──────── Information given ────────

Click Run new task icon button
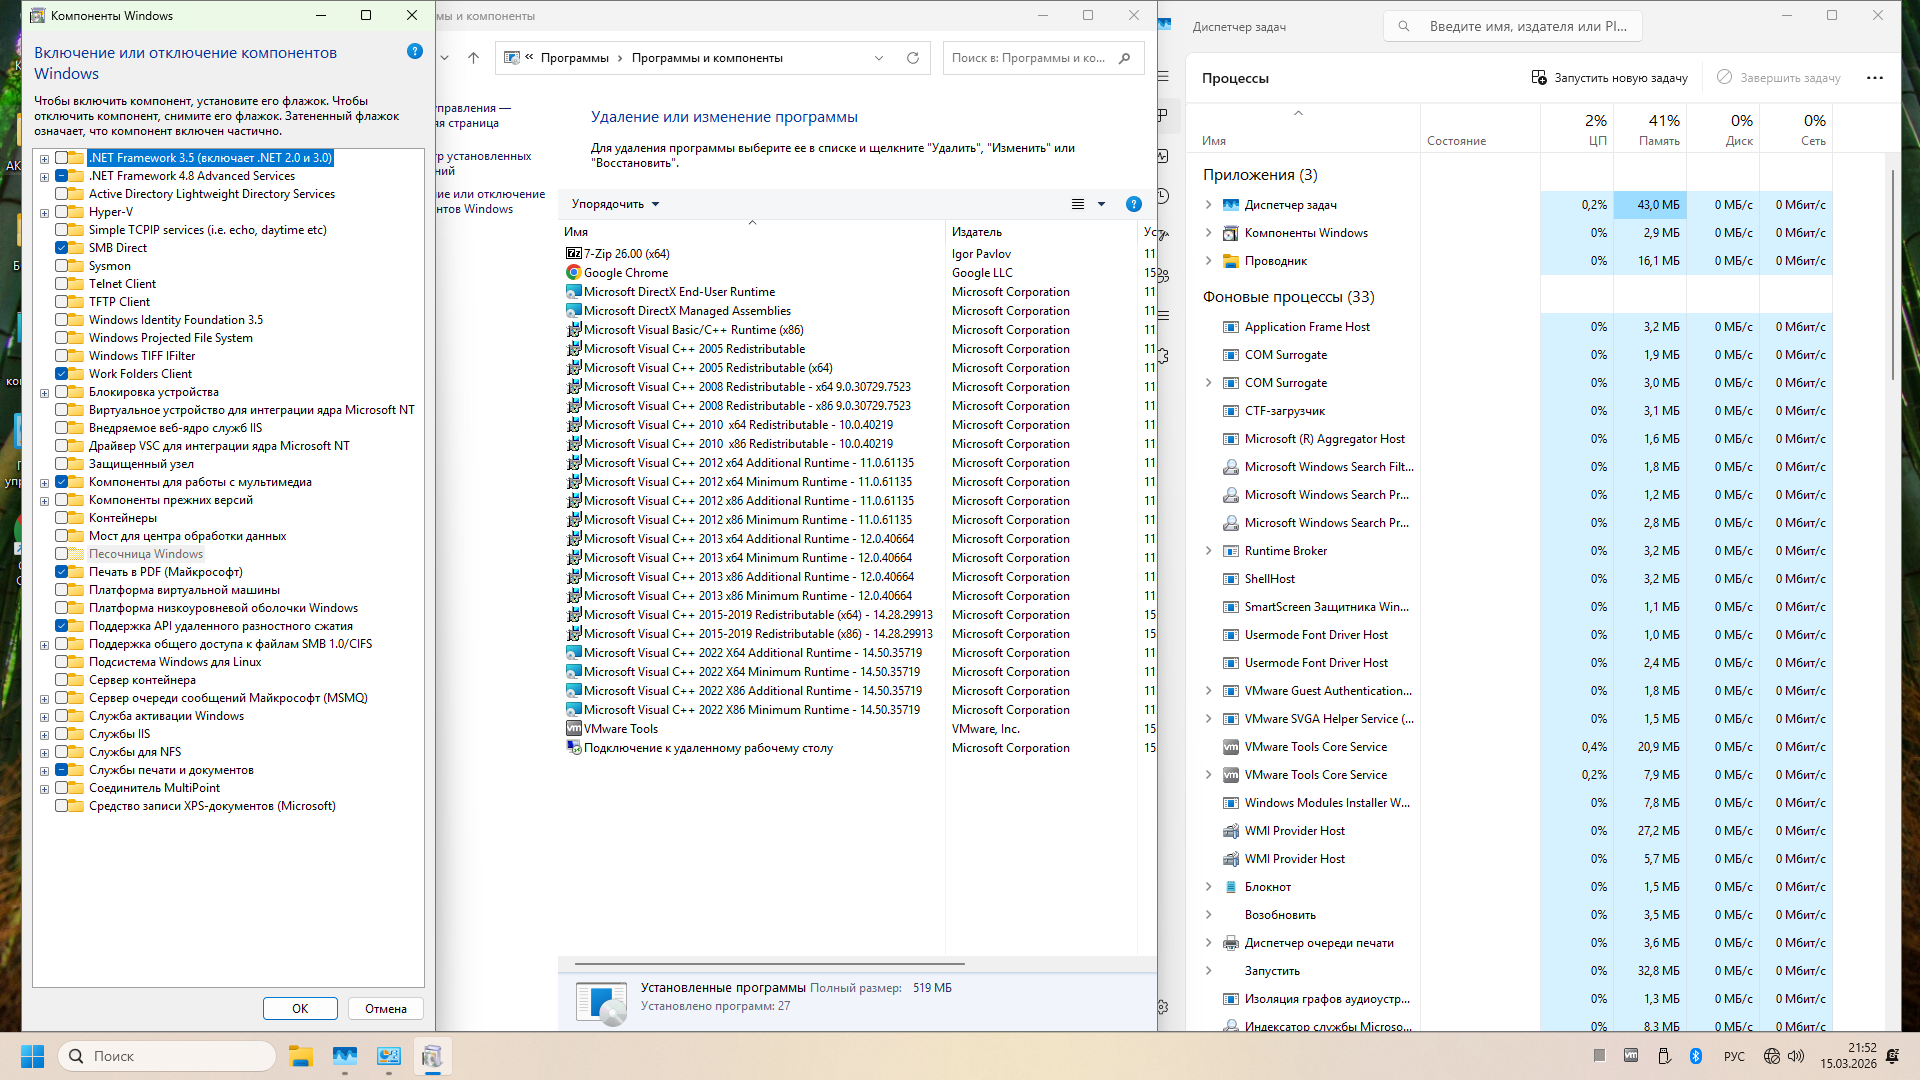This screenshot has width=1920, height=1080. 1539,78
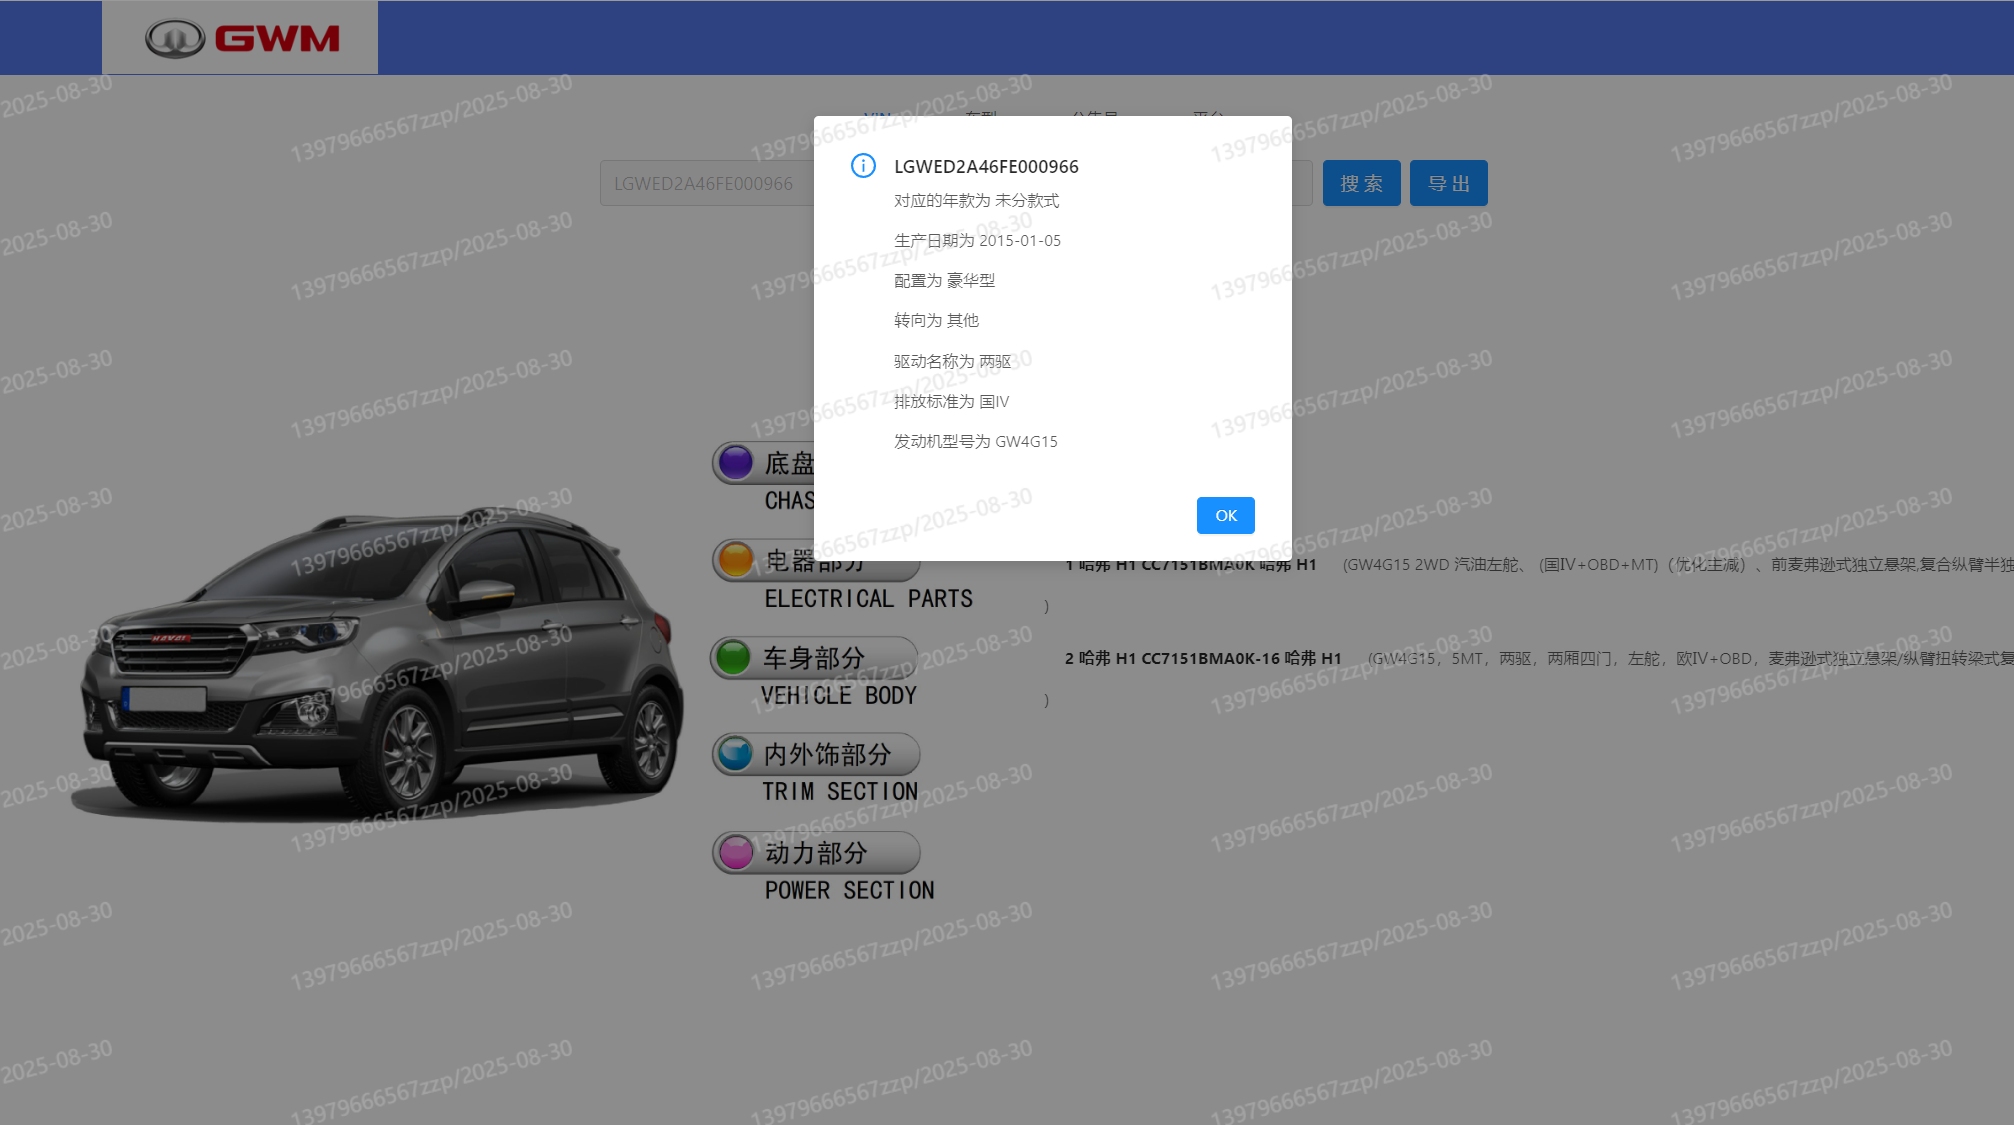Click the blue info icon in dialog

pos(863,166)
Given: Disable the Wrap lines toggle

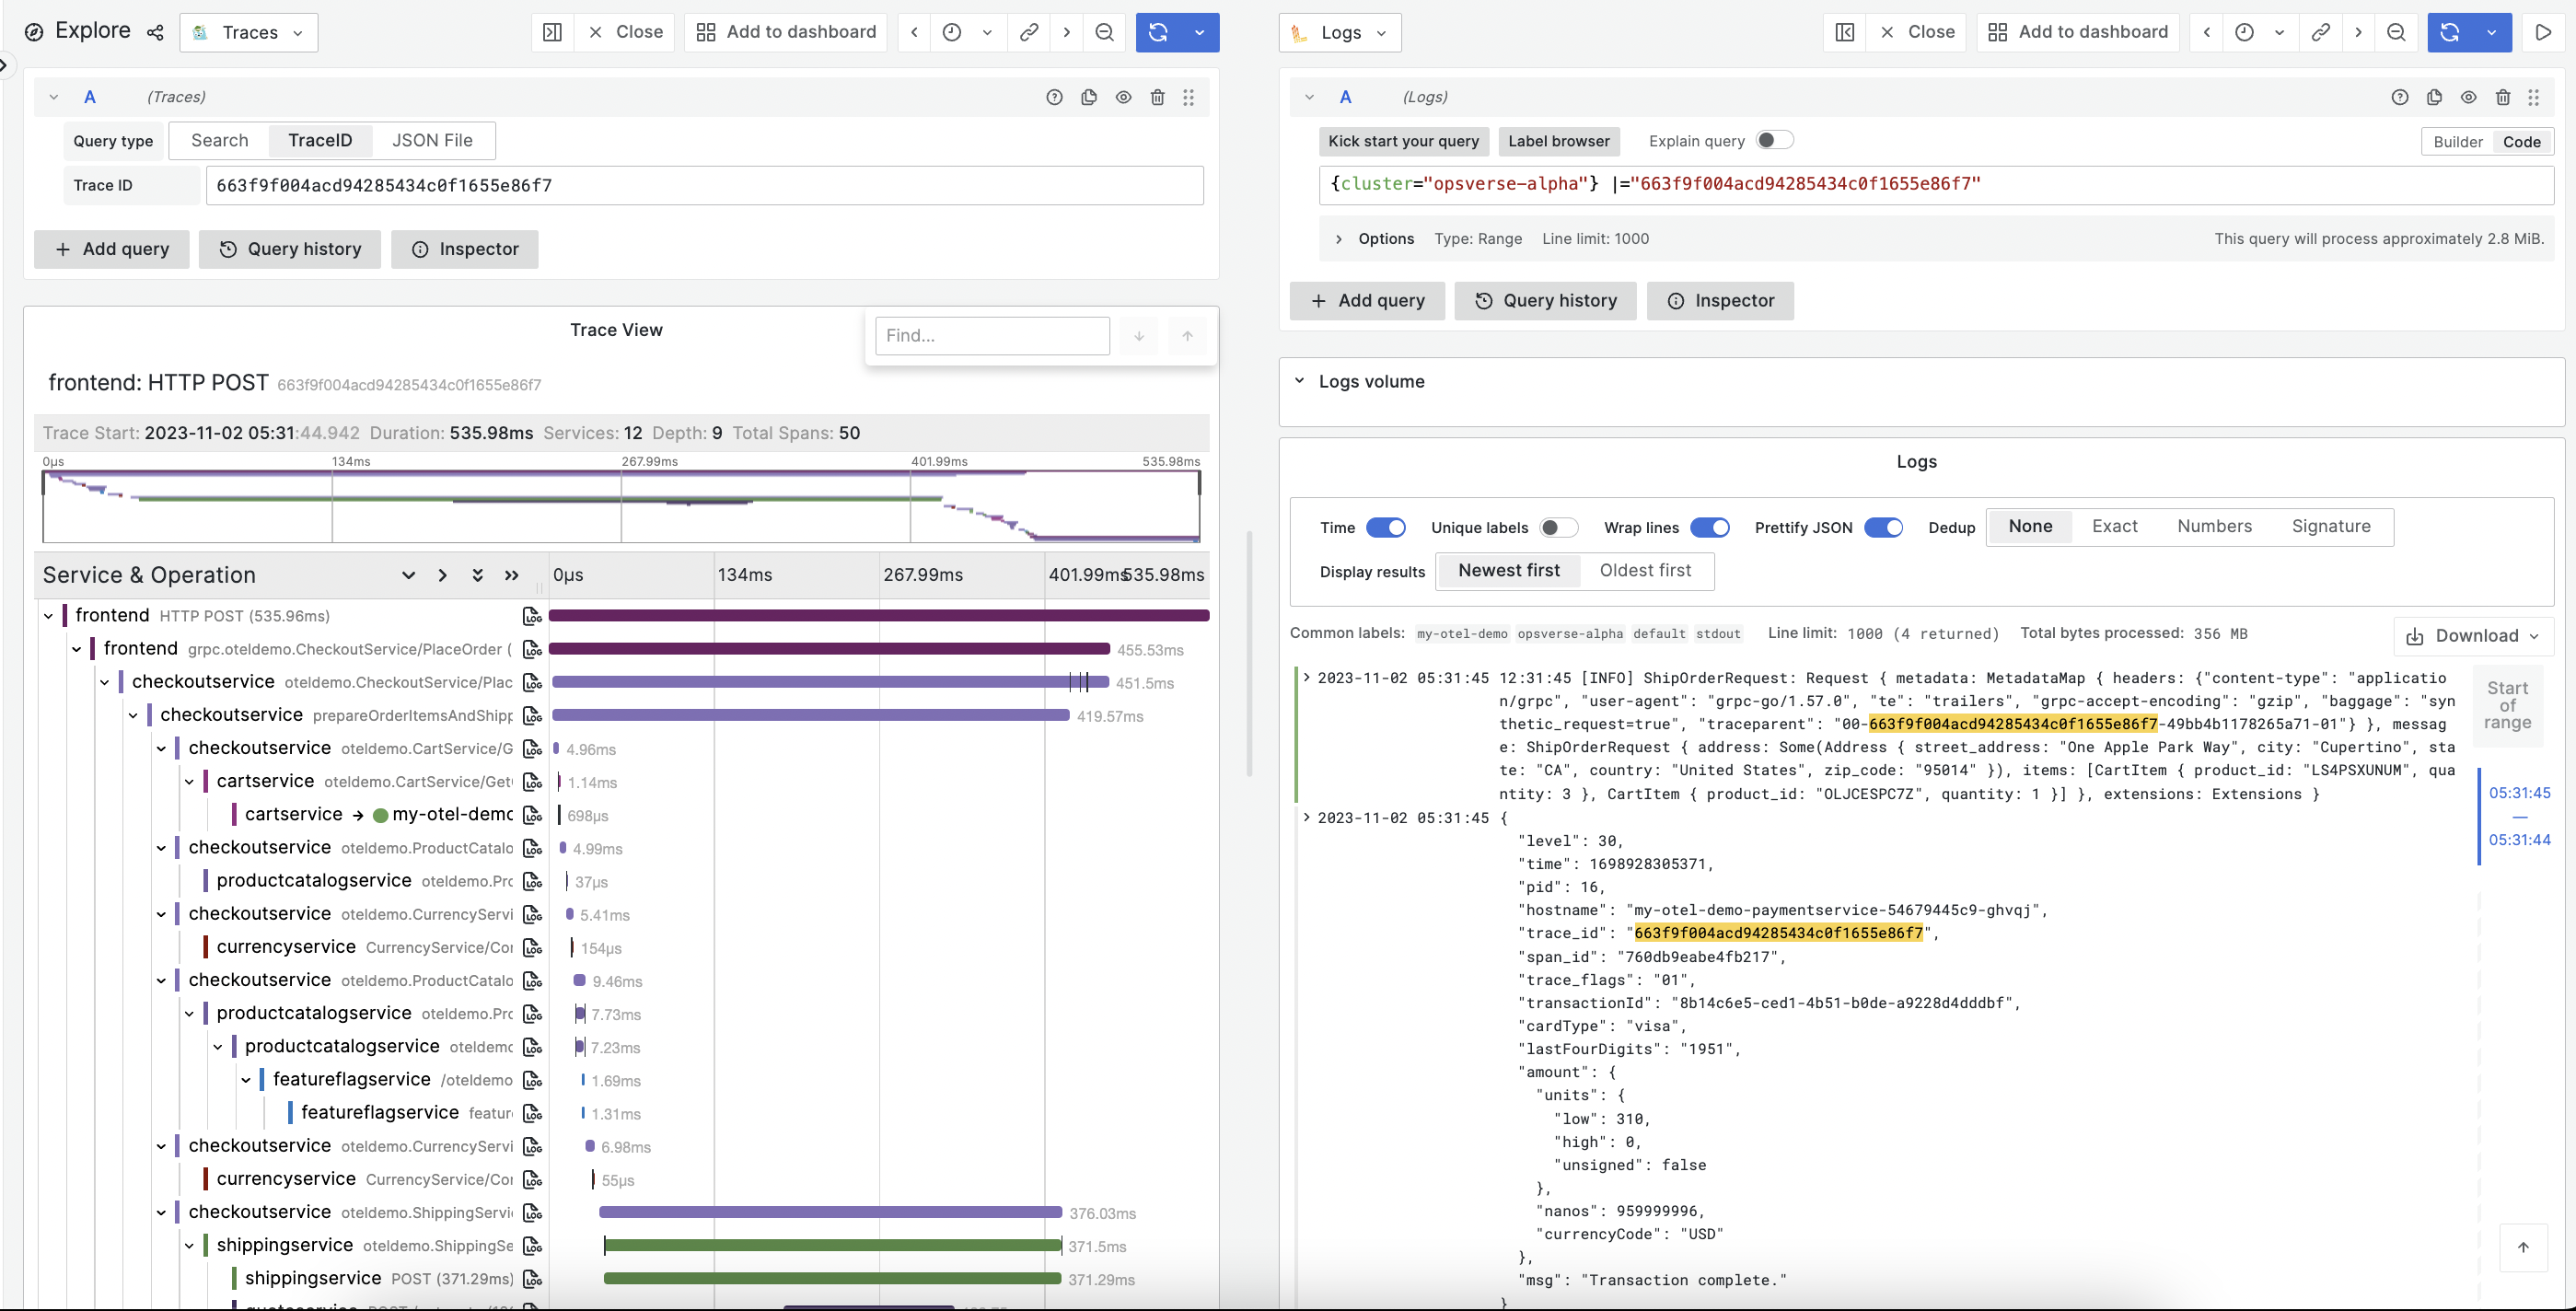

────────

> _Exercise prompt_: Images are to be excluded, and each record above written out word for word.

> _Answer space_:
Click Run new task icon button
This screenshot has width=1920, height=1080. 1539,78
Click the blue info icon in dialog

pos(863,166)
Given: Disable the Wrap lines toggle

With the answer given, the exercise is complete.